#### Texto del ejercicio
────────────────
Cuando Dios se asoma por los medios, muchos periodistas no saben si incensarlo, ignorar su presencia o hacerle la enésima necrológica. Pero ¿por qué no hacer, simplemente, periodismo? 

Marc Argemí 

Corría el año 2009 cuando dos editores de  The Economist, la gran biblia de la élite liberal anglosajona, publicaban un ensayo documentadísimo, God is Back. La tesis central afirmaba que “las cosas que se suponía que destruirían la religión -democracia y mercados, tecnología y razón- se están combinando para hacerla más fuerte”. John Micklethwait y Adrian Wooldridge, un católico y un ateo, concluyeron que progreso y religión no sólo no eran enemigas, sino que iban de la mano en la mayoría de lugares del mundo. Europa y ciertos círculos intelectuales de la costa Este serían, en este sentido, una rareza.

Incomprensiblemente, el hecho de que dos influyentes periodistas se atrevieran a cuestionar uno de los pilares de la corrección política no atrajo la atención de los medios aquí. ¿Por qué? ¿por desidia? ¿por el anticlericalismo multisecular? ¿por una espiral del silencio promovida desde ciertas conspiraciones? La respuesta, cualquiera que sea, puede encontrarse en motivos mucho menos ideológicos. Si ningún medio de comunicación de España habló del ensayo exhaustivo de dos editores de la principal revista liberal del mundo tal vez no fue porque consideraran ofensiva la tesis de que promovían. Me atrevo a aventurar que, más bien, les resultaba incomprensible.

De un tiempo a esta parte, cierta religión del periodismo -ese conjunto de creencias apriorísticas que el gremio asume como carta de navegación imprescindible para el buen profesional- ha tendido a menudo a considerar el hecho religioso como algo de ratas de sacristía, si no -peor- como algo con reminiscencias franquistas que sólo gusta a cuatro viejas de derechas. En el mejor de los casos, un hecho digno de ser contemplado como una parte entrañable, aburrida y en el fondo irrelevante de la cotidianidad. Y, claro, cuando la situación ha llegado a este punto es fácil poner la excusa de que no se da información religiosa porque no hay gente que la pida.

Es caricatura, obviamente. Hay varias, y honrosas excepciones. Pero incluso estas excepcionales excepciones -unos pocos periodistas de prestigio- compartirán la apreciación de que hoy el periodismo en nuestros lares es predominantemente analfabeto en lo que respecta a cuestiones espirituales y religiosas. Una membrana de indiferencia parece haber envuelto con eficacia todo lo que huela a religioso, que permanece recluido, desprende olor a despensa mal ventilada y parece que sólo pueda lucir en museos o sacristías.
────────────────
#### Datos proporcionados
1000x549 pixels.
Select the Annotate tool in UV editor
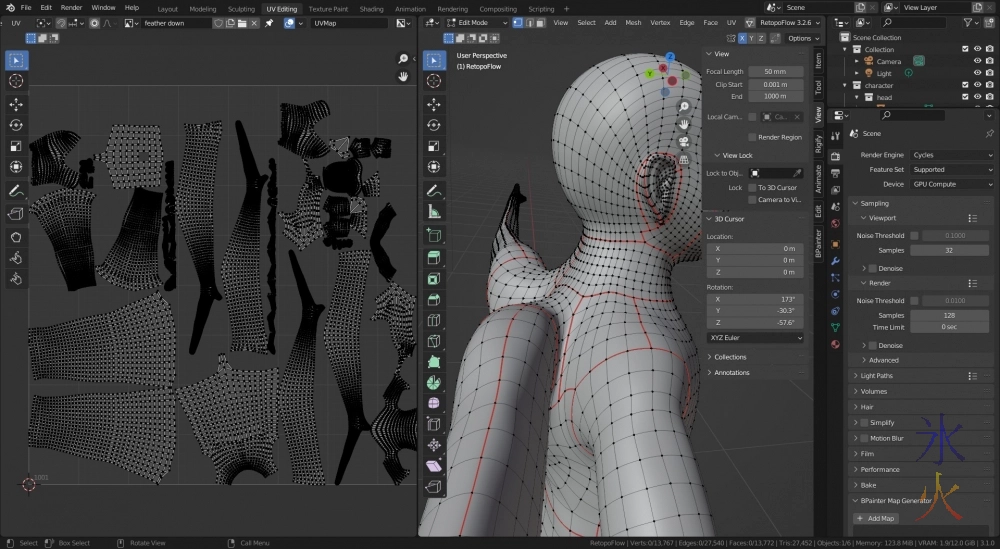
────────────────
#### Enunciado
Di si cada afirmación coincide con el texto sobre religión y periodismo. Contesta sí o no y cita literalmente las palabras del texto que lo deciden. 1. El ensayo God is Back se publicó en 2009. 2. Los medios de comunicación de España comentaron ampliamente el ensayo. 3. John Micklethwait y Adrian Wooldridge eran los dos católicos.

#### Solución
1. Sí: «Corría el año 2009»
2. No: «ningún medio de comunicación de España habló del ensayo exhaustivo»
3. No: «un católico y un ateo»